またニュートラル品種であるため樽を使った場合、樽香を結構しっかり感じることが多いです。
ミュスカデはシュール・リーによるパンドゥミ(イースト香)が特徴的と言われますが、甲州でもよく感じられるので、パンドゥミがあるからミュスカデと断定はできません。(そもそもイースト香が分からない人はカヴァや安いシャンパーニュで勉強しましょう。熟成期間が長くなるとトースト、ブリオッシュ、ジンジャーブレッドのような表現になるので、パンドゥミを理解するためには安い方がむしろ良い気がします。)
他に柑橘や青リンゴ、濡れた石、火打石のような香りも取れることが多く、香りだけだとシャブリに近いですね。
シャブリやアリゴテ、閉じているときのSBやシュナン・ブランにも近くミュスカデと断定することは難しいです。まずMLFをしているかどうか確かめましょう。(シャブリ、アリゴテとの判別)
SBやシュナン・ブランとの判別は味わいで考えます。
味わい
どちらも似通った味わいですが、酸の量が異なります。
基本的に甲州と比べてミュスカデの方が酸が少し高いです。試験のコメントではどちらも「爽やかな」で良いですが、差があることは意識しておきましょう。
逆に果実味はミュスカデより甲州の方が感じやすいので、果実味と酸のバランスを考えてみてください。
ミュスカデは果実味が少ないため酸が強調されて感じますが、酸の量自体はSBやシュナン・ブランより低いです。
甲州はグリ系品種なので苦味があることが多いです。白ワインの苦味を取るのは慣れないと中々難しいですが、慣れると品種や樽の有無の特定にかなり役立つので練習してみましょう。
甲州のまとめ
甲州は無色に近いほど淡くてピンクのトーンが入ることがあり、香りはニュートラルで丁子、吟醸香、和柑橘のような特徴香があります。樽を使う場合色調は濃く暗くなり、樽香が取れます。味わいは酸が中程度で果実味があり、苦味を感じることが多いです。
ミュスカデのまとめ
ミュスカデは淡いが甲州よりは濃いです。香りはパンドゥミ、柑橘、青リンゴや火打石などの還元香も感じます。(シュール・リーをすると還元的になりやすいです)

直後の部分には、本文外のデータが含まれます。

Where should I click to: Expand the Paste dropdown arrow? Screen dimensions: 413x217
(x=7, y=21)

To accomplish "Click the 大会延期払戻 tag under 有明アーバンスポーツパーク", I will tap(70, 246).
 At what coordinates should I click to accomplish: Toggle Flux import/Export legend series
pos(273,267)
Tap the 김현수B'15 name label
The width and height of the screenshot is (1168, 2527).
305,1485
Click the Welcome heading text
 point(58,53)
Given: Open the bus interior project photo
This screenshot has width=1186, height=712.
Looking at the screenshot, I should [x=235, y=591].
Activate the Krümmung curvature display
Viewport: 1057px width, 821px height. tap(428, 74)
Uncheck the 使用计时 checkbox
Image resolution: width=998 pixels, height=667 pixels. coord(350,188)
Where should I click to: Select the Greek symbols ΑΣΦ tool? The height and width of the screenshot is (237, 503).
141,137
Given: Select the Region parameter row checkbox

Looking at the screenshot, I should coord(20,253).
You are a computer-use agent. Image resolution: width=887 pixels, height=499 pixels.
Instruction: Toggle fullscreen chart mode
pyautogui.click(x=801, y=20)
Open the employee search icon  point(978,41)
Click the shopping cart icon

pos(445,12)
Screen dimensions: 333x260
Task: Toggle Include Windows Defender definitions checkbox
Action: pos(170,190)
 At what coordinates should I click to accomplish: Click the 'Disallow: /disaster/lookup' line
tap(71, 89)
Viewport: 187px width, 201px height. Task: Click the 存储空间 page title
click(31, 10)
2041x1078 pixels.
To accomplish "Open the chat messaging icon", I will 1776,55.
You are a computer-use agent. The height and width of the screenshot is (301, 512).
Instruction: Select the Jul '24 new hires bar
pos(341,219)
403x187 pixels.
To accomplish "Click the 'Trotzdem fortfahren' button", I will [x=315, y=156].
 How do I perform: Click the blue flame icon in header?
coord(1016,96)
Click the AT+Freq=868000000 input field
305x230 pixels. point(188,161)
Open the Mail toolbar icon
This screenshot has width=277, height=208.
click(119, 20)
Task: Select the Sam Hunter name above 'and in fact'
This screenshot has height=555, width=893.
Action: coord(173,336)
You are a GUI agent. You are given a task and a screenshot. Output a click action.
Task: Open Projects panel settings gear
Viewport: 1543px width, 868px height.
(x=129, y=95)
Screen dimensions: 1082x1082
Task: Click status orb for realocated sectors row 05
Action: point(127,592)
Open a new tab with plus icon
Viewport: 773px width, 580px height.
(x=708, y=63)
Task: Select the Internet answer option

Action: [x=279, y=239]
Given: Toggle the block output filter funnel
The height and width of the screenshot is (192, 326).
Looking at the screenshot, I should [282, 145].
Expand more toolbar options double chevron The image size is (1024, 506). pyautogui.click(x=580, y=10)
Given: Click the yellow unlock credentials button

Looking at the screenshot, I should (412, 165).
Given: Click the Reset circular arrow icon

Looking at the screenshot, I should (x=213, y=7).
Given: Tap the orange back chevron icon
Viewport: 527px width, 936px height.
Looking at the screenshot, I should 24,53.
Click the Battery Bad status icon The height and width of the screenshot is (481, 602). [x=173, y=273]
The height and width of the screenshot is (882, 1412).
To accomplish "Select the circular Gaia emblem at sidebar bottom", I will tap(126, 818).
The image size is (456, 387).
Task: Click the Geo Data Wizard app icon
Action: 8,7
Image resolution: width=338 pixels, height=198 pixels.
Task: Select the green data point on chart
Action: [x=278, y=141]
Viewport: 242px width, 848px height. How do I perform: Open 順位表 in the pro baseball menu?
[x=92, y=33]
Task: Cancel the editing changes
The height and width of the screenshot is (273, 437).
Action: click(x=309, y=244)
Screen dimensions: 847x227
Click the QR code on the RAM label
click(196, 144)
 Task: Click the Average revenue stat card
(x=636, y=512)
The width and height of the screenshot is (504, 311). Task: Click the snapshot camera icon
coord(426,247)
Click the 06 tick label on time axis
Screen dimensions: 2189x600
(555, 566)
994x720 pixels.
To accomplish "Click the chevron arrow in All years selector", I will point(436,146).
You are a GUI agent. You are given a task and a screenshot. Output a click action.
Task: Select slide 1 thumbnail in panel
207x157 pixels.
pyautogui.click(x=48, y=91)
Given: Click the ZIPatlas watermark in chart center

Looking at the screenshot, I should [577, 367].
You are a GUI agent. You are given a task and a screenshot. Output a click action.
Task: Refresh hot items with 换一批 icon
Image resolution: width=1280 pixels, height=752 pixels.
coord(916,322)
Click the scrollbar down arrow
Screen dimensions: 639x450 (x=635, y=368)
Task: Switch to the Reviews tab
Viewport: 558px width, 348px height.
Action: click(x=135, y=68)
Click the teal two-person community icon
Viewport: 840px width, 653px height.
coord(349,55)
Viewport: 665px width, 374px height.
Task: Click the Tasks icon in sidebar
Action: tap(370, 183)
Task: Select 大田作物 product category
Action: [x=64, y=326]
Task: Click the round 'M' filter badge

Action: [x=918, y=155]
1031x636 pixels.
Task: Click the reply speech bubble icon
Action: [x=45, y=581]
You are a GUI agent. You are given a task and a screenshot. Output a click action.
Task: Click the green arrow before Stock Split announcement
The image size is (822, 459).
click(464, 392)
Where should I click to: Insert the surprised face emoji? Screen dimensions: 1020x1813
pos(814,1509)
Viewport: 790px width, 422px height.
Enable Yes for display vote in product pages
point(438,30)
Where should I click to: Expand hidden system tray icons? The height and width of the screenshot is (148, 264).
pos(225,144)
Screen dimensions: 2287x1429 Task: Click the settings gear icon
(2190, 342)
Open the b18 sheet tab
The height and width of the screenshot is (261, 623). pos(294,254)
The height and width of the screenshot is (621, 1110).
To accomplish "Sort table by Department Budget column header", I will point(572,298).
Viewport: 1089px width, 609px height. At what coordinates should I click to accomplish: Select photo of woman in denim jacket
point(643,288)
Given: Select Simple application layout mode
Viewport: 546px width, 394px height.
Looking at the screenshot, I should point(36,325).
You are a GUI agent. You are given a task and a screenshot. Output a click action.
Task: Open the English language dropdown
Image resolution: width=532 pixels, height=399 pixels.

味わいは酸が比較的高いです。果実味が少ないためより強調されて感じますがSBほど高くはないです。
試験的テクニック
甲州は特定できるポイントがいくつかありますが、ミュスカデは消去法で考えていくことが多いです。
ただそれでも甲州かミュスカデか分からない時もあると思います。
そういった時のための小手先のテクニックの紹介です。(あくまで小手先のテクニックなので推奨はしません)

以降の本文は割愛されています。